08. Februar 2017
"Die Menschen suchen nach Halt und Führung"
Daniel Caspary MdEP, Kai Whittaker MdB und Stratasys President EMEA Andy Middleton diskutieren mit 50 regionalen Unternehmer/innen den Brexit und die Folgen
Es war eine besondere Veranstaltung des Wirtschaftsrats. Selten waren persönliche, politische und wirtschaftspolitische Aspekte so eng miteinander verwoben wie an diesem Abend.
Daniel Caspary: "Die Menschen suchen nach Halt und Führung" (Foto: Wirtschaftsrat)

Daniel Caspary beleuchtete die Gesamtsituation der EU und ging auf die anstehenden Wahlen in Frankreich und den Niederlanden ein. Weltpolitisch, so Caspary, müsse man ebenso skeptisch in Richtung USA und Russland blicken: „Die Menschen suchen nach Halt und Führung“, so Caspary der gleichzeitig klarstellte, dass die Antworten auf die Fragen in einer komplexen Welt zwar verständlich, nicht jedoch zu einfach ausfallen dürften.

v.l.n.r.: Andy Middleton, Daniel Caspary MdEP, Kai Whittaker MdB, Konrad Walter (Foto: Wirtschaftsrat)

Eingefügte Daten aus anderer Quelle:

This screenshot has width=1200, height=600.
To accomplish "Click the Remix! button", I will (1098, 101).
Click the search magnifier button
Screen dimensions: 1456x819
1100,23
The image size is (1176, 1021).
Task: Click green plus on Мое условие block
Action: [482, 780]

Im Brexit sieht Caspary für die EU ebenso ein Problem wie für Großbritannien – für letztere jedoch da deutlich größere. Beispielhaft nannte er die aktuellen Exportquoten. Während die EU 27 (EU ohne Großbritannien) 6% auf die Insel exportieren, exportiert Großbritannien 60% seiner Waren und Güter an die übrigen 27 EU-Staaten. Caspary bescheinigte den Briten ein fehlendes Gesamtkonzept und bemängelte fehlende Verhandlungsführer: „Für Freihandelsabkommen, die die EU bereits mit vielen Ländern geschlossen hat, nun zusätzlich Einzellösungen verhandeln zu wollen ist illusorisch und fernab jeder Realität“, so der Europa-Politiker, der der EU schwierige Zeiten voraussagt, gleichzeitig jedoch zur Geschlossenheit und logischem Denken aufrief.

 

Andy Middleton President EMEA bei Stratasys vertrat in diesem Punkt eine andere Meinung. „Wenn Emotionen im Spiel sind, hilft logische Argumentation gar nichts“, so Middleton. Der gebürtige Brite beschrieb, was viele Briten so empfinden dürften: „man wächst in Großbritannien auf, fühlt sich aber nicht europäisch“, die EU fühle sich weit weg an, man fühle sich nicht zugehörig, so Middleton weiter. So war er es auch, der der EU noch maximal fünf Jahre Lebensdauer prognostizierte, dann jedoch deren Zerfall befürchtet und darauf hinwies, dass Großbritannien die stärkste Streikraft innerhalb der EU sei, die künftig dort fehle.

Andy Middleton: "Wer in Großbritannien aufwächst, fühlt sich nicht als Europäer" (Foto: Wirtschaftsrat)

Auch MdB Kai Whittaker konnte aus verschiedenen Perspektiven auf den Brexit blicken. Als Sohn eines Briten schwang auch bei ihm eine persönliche Komponente mit. Whittaker: „Mein Vater hat kurz nach Bekanntgabe der Ergebnisse angerufen und gefragt, wie er einen deutschen Pass bekommen könne – der Antrag läuft.“ Whittaker beschrieb, was viele so empfunden haben dürften. Erst als das Ergebnis da war, wurde man sich der Tragweite tatsächlich bewusst. Whittaker weiter: „Empfinden hin oder her, die Briten können nicht verleugnen, dass sie nur 30 km vor Calais liegen.“ In der Forderung nach einem harten Brexit sieht Whittaker Chancen für Großbritannien aber auch für die EU die so, ihren Wert und ihr Gesicht wahren könne.